Tant de mots m’ont visité depuis ma naissance qu’à chaque pas je les entends murmurer.
Je les vois se mouvoir, rejoindre de plus en plus et au plus près, les plus secrètes de mes mouvances
Je reconnais à leurs déhanchements l’écorce du platane, les branches du grand saule, les glands du chêne, et pour le cerisier l’échelle qui menait à ses boucles d’oreilles, à ses rouges à lèvres de jeunesse effrontée
Le soir aidant, je classe leurs combines. J’ai des boîtes à boutons, des boîtes à chocolat, des boîtes à rimes, des boîtes à mots. Quand je tourne le dos aux vieux mots du terroir que je crois démodés, quelqu’un ( kokion) frappe sur mon épaule
- eh ! mon pitji trubi !
je me retourne et je sursaute
- que té qu’te vou ? Que foutjé fore ?
Mais personne ne répond
Il faut reprendre alors le son de la musette et sur l’accordéon jouer des quatre coins
Je classe les échos, je répare les antennes. Je me fais libellule, je renais coccinelle. Et je suis fouine et belette pour fouiner, beloter au fond de ma mémoire ces éclats de voix vives aujourd’hui disparues …
Mais qui parlaient si fort, à tout bout de champ, de l’un à l’autre côté de la saison, qu’elles ont marqué dans des sillons de terre - du moins je veux le croire – inaltérablement, leurs colères paysannes, leur courage de gueux …
Et puis je vais aux livres, aux grandes voix superbes. J’escalade les iambes, marche l’alexandrin, me pend aux lisses, me prend au verbe ;
Si bien qu’à la cuisine la soupe bout en potage, la tambouille en mets fins, le coq au vin mêlé au coq à l’âne …
Je suis laborantine : je me veux échevin. Je promulgue interdits, multiplie les rencontres, organise colloques, festivals, incendies, voire feux d’artifice.
Je suis costume et costumée, costumière, lecteur public, écrivaillon privé, pisse-copies, boute-chimères, infante et douairière
A la ligne je vis
Entre les lignes je m’endors

A l’écrire, à le lire, à le dire, à le mettre en bouche et en papiers collés, l’amour est le plus fort. Le chagrin se détourne et plus je prends de l’âge, plus je perds mes soucis de rides. Les lignes de ma main se tournent avec les pages.
« Un seuil sans fin » comme dit le poète américain rencontré l’autre jour*.
Un chemin de murmures sans retour.

* Jack Hirschman « J’ai su que j’avais un frère »

2 commentaires:

Blogger Julie Kertesz - me - moi - jk a dit...

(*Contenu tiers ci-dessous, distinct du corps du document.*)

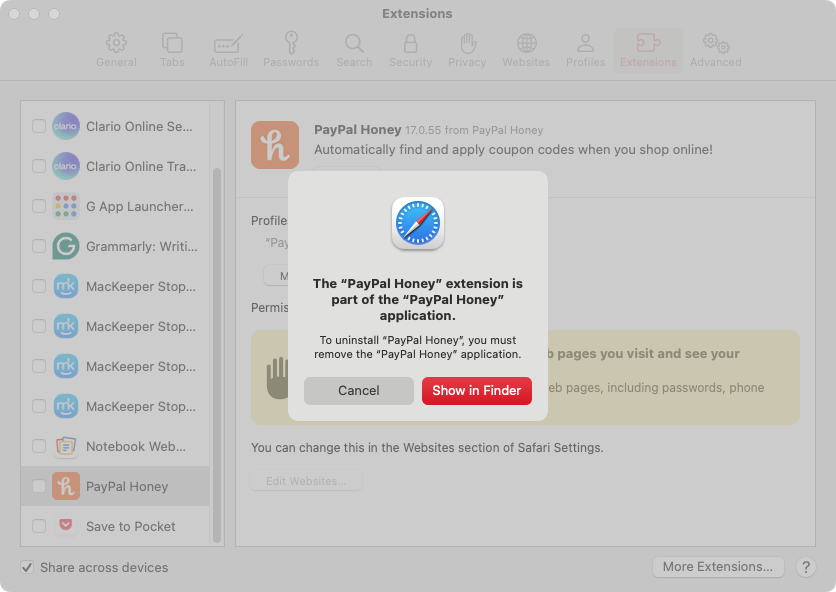Click Show in Finder
Viewport: 836px width, 592px height.
pos(477,391)
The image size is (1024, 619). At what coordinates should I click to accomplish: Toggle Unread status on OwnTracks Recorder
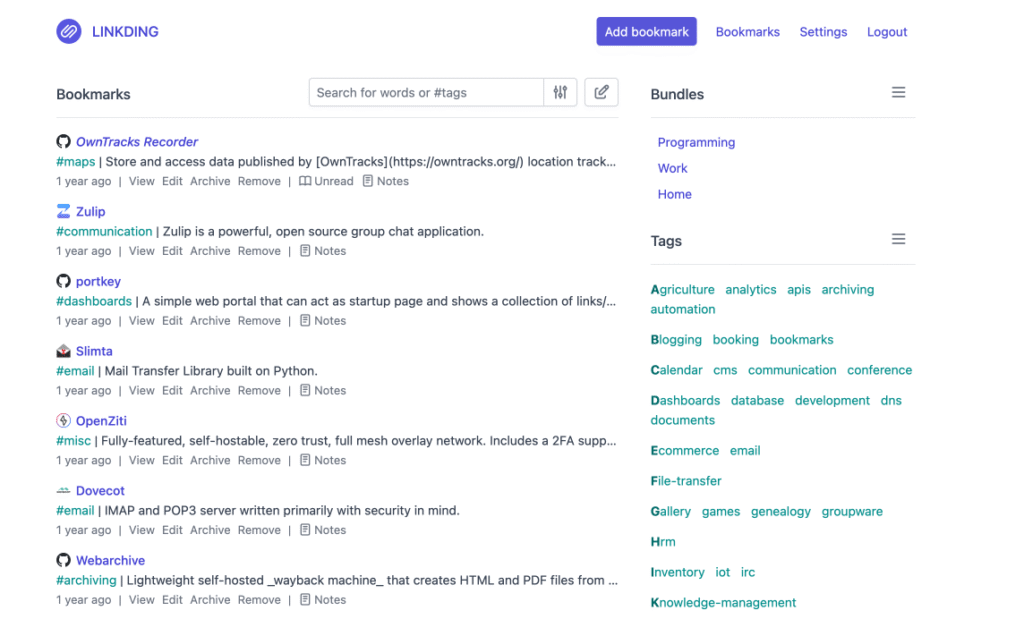(326, 182)
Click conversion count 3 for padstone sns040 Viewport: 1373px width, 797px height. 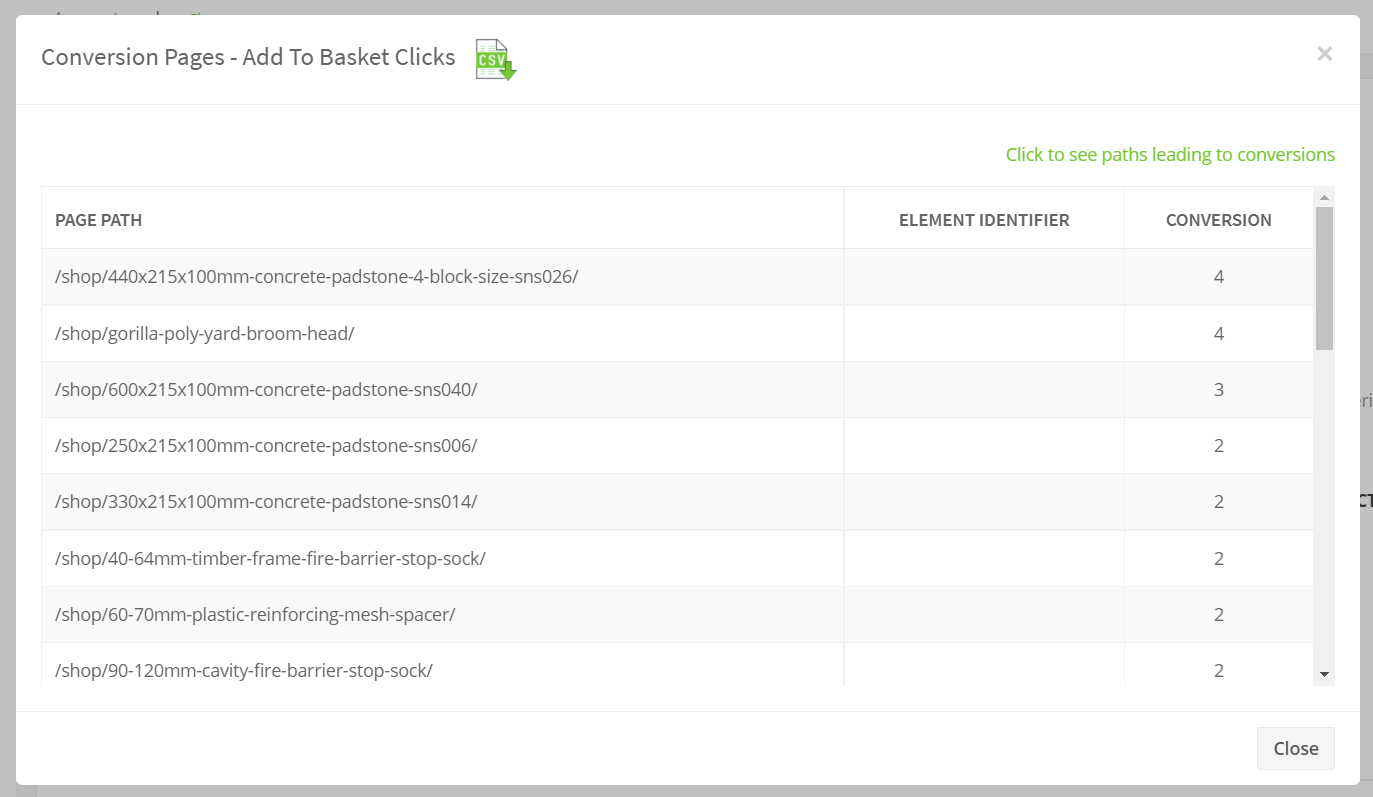[1218, 389]
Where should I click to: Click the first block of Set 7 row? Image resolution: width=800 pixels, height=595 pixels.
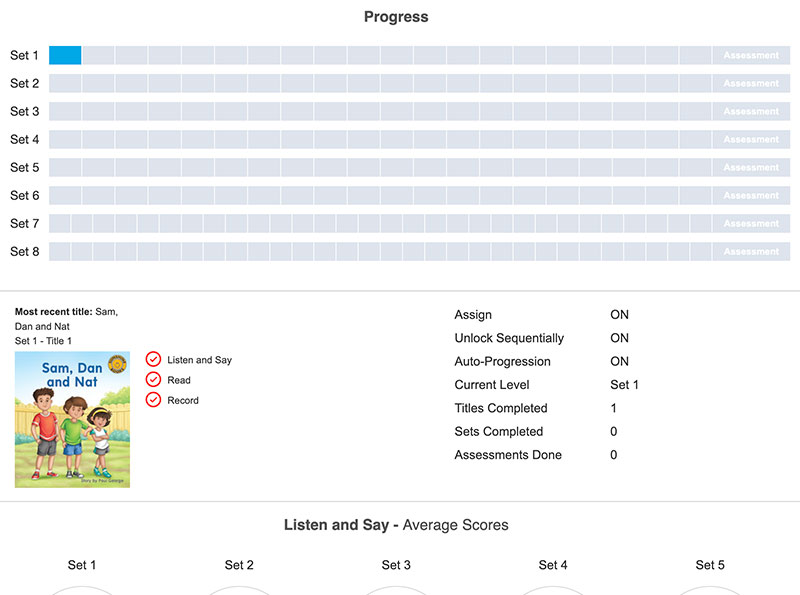tap(60, 224)
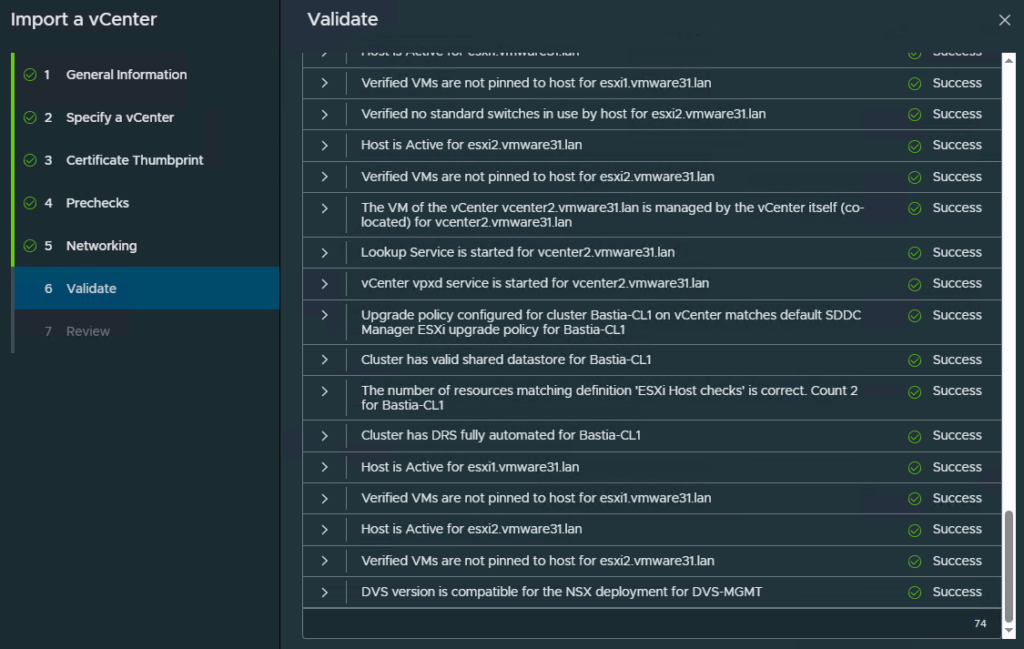Click the completed checkmark icon for Specify a vCenter

pos(29,118)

J'adore te lire, mais j'ai été encore plus touchée entendre ta voix. Enfin, mon téléphone retrouvé, après une mois que le combiné était caché quelque part sous mon grand lit et je ne savais pas où c'était et j'entendais sonner mais je ne réussissais pas à répondre: hier, j'ai pu écouter tous mes messages.

Je ne sais pas ton numéro, sinon, je t'aurais appellé aussitôt. Hier soir, c'était comme quelqu'un de cher, venait d'un coup tout proche de moi. Aussitôt après les vacances des petits-enfants, je pourrais l'être en personne.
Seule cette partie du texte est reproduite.